Suo padre Giustino, proprietario di un mulino a grano e di un frantoio, alla testa di una famiglia numerosa (moglie e cinque figli), fu il primo ad accorgersi del talento del piccolo V. tanto che lo affidò al maestro Amedeo Cerasa, anch’esso di Tuscania, amico di famiglia e direttore del Conservatorio di Pesaro.

Fu lui a consigliare di avviarlo allo studio della  musica, ma dopo alcuni tentennamenti venne iscritto all’Istituto Agrario di Bagnoregio. La passione per il canto, dirà V.,  ebbe però la meglio. Intorno a 17 anni cominciò a frequentare  la maestra Maria Vignoli, e successivamente, a Roma, la maestra Di Veroli.

Inizialmente la sua voce aveva un’impostazione baritonale, che poi si assestò su timbri tenorili. Il primo esame, dopo la parentesi militare a Caserta e a Roma, fu nel 1963 al concorso “Voci nuove” di Spoleto alle prese con il conte Floris nella “Fedora” di Giordano. La critica fu favorevole. La carriera di V. Luchetti era iniziata.

Ci furono poi negli anni Settanta i primi veri successi di pubblico. Inizialmente nella parte di Vasco de Gama nell’”Africana” di Meyerbeer diretta da Riccardo Muti e, soprattutto, nella “Messa di Requiem” di Verdi ad Orvieto nel 1977. E poi nel ruolo di protagonista delle principali opere: “Vespri Siciliani”, “Madama Butterfly”, “Tosca”, “Attila”, “Lucia di Lammermoor”, “Don Carlos”, “Simon Boccanegra”, “Nabucco” .
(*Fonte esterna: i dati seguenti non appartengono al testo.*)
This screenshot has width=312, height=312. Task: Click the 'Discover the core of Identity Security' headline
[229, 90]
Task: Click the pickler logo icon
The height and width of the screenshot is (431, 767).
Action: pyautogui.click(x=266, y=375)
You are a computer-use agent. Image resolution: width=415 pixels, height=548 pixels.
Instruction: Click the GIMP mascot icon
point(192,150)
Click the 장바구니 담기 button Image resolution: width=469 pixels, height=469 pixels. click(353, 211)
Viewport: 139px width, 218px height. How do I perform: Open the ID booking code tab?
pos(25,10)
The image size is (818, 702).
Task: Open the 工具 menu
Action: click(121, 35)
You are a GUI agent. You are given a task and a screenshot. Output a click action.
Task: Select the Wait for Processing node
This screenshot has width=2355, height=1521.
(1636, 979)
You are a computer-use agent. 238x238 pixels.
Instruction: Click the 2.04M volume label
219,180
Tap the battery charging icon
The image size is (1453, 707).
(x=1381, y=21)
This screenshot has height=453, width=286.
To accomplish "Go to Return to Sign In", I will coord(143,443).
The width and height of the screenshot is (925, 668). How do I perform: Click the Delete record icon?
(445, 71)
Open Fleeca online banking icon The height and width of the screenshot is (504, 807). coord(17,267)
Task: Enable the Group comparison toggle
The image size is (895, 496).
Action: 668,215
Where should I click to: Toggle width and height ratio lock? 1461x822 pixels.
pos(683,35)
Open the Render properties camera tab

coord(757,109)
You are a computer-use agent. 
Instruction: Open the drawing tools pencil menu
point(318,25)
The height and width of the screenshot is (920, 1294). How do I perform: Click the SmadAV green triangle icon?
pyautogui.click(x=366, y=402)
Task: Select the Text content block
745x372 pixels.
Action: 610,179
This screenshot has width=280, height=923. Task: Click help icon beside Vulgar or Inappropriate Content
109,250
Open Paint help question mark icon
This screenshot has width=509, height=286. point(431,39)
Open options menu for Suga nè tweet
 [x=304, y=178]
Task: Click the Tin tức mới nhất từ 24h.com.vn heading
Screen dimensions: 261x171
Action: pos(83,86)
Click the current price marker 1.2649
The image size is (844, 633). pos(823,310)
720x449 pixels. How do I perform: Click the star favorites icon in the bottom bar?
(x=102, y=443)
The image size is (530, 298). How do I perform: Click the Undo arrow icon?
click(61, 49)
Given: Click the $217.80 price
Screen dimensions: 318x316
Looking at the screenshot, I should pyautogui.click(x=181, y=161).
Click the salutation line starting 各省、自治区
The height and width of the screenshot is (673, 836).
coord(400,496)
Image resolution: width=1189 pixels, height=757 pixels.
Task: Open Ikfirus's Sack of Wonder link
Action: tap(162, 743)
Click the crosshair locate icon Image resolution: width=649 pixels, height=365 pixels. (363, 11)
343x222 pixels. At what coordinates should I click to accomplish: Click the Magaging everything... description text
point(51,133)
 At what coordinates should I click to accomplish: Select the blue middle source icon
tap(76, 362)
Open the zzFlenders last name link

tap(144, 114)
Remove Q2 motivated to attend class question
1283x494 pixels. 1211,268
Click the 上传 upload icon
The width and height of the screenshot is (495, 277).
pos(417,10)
Mario del Monaco dirà “Finalmente ho riascoltato una voce di tenore”.  V. ebbe la fortuna di avere al suo fianco una moglie ideale, una trentina di Rovereto, il soprano Mietta Sighele (memorabile la sua  Butterfly a Tokyo nel 1965), da cui aveva avuto due figli Francesco e Laura.  La sua presenza ha compensato la timidezza e la riservatezza del marito con una guida concreta e risoluta.

Agli inizi degli anni Ottanta era al Covent Garden per la “Bohème” con Mirella Freni che si ammalò a ridosso del debutto. Il problema venne risolto proprio con Mietta Sighele che il marito mandò a chiamare dall’Italia. Nessuno la conosceva, né tanto meno si sapeva che fosse sua  moglie. Fu una sorpresa per tutti e un successo incredibile tra i  compassati spettatori inglesi.

Ed eccoci alla voce. Il suo acuto non è stato mai metallico, ma piuttosto caldo, proveniente direttamente dalle corde vocali. La sua maggiore prerogativa, almeno nei primi tempi, era il graduale passaggio di tonalità, privo di stacchi bruschi e repentini.

Il suo “do sopra le righe” è stato sempre deciso e chiaro e la dizione perfetta (cosa allora rara per i cantanti lirici) che denotava padronanza di voce. Durante la sua lunga carriera non ha mai ceduto a banali trionfalismi; il suo carattere riservato lo faceva un artista sui generis per un uomo di teatro, più incline alla lealtà che al facile esibizionismo.

Merito di una radice maremmana impastata di “rusticità gentile”, per dirla alla Bonaventura Tecchi, e di un’innata modestia. La coppia Sighele-Luchetti si dedicò anche  a scoprire e coltivare giovani talenti per la lirica.

Dal 1994 i due artisti si sono dedicati infatti all’organizzazione del concorso lirico “Riccardo Zandonai” a Riva del Garda.  “Fin dalla prima edizione organizzata insieme a mio marito – ebbe a dire Mietta Sighele direttore artistico del Festival – abbiamo trasmesso molta serietà e professionalità con l’intento di aiutare i ragazzi nel mondo non facile della lirica”. Luchetti morirà a Roma il 23 aprile nel 2012. Aveva 73 anni.